Identification of RNA-binding protein hnRNP C targeting the 3′UTR of the TAP-associated glycoprotein tapasin in melanoma

Melanoma cells exploit hnRNP C to bind a repressive site in tapasin (TAPBP) 3′UTR, lowering HLA‑I antigen presentation. Genetic/biochemical disruption of this interaction restores tapasin and boosts HLA‑I surface levels—implicating hnRNP C as a biomarker and target for T‑cell–based immunotherapy.
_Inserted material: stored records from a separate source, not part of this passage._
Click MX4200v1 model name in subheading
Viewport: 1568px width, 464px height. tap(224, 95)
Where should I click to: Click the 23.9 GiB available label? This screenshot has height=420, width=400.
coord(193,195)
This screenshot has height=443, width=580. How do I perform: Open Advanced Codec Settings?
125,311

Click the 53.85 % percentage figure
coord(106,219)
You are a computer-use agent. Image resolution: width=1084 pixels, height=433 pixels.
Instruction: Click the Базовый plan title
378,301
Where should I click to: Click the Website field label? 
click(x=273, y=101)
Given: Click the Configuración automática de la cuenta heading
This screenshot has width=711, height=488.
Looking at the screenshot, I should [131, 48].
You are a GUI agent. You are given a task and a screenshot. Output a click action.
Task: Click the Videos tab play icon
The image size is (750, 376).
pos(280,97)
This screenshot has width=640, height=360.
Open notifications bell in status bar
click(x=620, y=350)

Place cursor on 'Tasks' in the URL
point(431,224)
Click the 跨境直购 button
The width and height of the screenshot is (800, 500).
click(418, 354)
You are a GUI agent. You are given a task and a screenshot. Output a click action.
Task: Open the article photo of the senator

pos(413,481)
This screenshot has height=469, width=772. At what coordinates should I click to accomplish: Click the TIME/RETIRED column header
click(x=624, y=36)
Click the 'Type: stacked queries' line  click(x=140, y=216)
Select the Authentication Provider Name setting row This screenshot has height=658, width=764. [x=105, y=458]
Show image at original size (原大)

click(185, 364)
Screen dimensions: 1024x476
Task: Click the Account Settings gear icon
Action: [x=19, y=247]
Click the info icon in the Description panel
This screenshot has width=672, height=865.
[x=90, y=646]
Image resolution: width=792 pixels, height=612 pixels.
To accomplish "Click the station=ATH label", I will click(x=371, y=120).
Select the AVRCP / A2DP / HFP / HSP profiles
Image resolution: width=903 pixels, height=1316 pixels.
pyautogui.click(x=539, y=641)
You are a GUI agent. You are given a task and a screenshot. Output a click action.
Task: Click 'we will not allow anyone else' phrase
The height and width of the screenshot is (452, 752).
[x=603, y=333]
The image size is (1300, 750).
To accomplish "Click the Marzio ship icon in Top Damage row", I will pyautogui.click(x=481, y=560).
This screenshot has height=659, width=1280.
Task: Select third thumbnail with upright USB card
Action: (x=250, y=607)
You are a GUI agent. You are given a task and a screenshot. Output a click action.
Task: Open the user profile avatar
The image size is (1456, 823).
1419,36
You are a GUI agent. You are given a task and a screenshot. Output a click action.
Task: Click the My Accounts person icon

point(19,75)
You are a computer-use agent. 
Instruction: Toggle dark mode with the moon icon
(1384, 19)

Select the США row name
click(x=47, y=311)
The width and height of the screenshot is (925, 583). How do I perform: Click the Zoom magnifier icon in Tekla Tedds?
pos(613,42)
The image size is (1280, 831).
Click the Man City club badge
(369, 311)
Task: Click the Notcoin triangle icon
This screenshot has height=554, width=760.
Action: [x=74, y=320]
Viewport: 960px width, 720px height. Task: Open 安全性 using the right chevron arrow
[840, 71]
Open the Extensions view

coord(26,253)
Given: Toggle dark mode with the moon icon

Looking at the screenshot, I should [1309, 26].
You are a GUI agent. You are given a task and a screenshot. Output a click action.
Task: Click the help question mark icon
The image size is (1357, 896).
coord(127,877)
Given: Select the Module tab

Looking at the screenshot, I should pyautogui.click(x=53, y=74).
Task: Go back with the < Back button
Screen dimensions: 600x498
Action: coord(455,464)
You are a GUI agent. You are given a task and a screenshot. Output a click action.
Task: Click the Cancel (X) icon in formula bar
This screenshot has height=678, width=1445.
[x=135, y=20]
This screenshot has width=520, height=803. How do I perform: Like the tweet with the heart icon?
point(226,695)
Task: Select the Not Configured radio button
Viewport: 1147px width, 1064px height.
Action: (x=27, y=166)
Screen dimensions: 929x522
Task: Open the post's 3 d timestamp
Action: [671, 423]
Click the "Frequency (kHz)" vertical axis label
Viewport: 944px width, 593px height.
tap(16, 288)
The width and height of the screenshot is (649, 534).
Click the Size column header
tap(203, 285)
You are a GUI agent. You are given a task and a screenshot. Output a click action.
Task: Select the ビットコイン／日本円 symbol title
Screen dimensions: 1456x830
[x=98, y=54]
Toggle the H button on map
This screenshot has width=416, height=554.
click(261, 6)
Abstract (concise, paraphrased)

The study identifies hnRNP C as an RNA‑binding protein that recognizes a silencer motif within the TAPBP (tapasin) 3′UTR in melanoma. By binding this site, hnRNP C decreases tapasin expression and limits HLA class I antigen processing and presentation. Across cell models and patient‑derived materials, loss or inhibition of hnRNP C increases TAPBP mRNA/protein and elevates HLA‑I at the cell surface. These findings position hnRNP C as a regulator of tumor immune visibility and a potential therapeutic/diagnostic handle.

Key takeaways

• Mechanism: hnRNP C engages a 3′UTR silencer in TAPBP, dampening antigen processing and HLA‑I display.
• Evidence: RNA‑protein assays, reporter constructs, perturbation genetics, and analyses of melanoma samples converge on the model.
• Impact: Relieving this repression could enhance T‑cell recognition, offering a route to improve immunotherapy responsiveness.

Suggested citation

Wang Y, Lazaridou M‑F, Kordaß T, et al. Identification of RNA‑binding protein hnRNP C targeting the 3′UTR of the TAP‑associated glycoprotein tapasin in melanoma. OncoImmunology. 2024;13(1):2370928. doi:10.1080/2162402X.2024.2370928.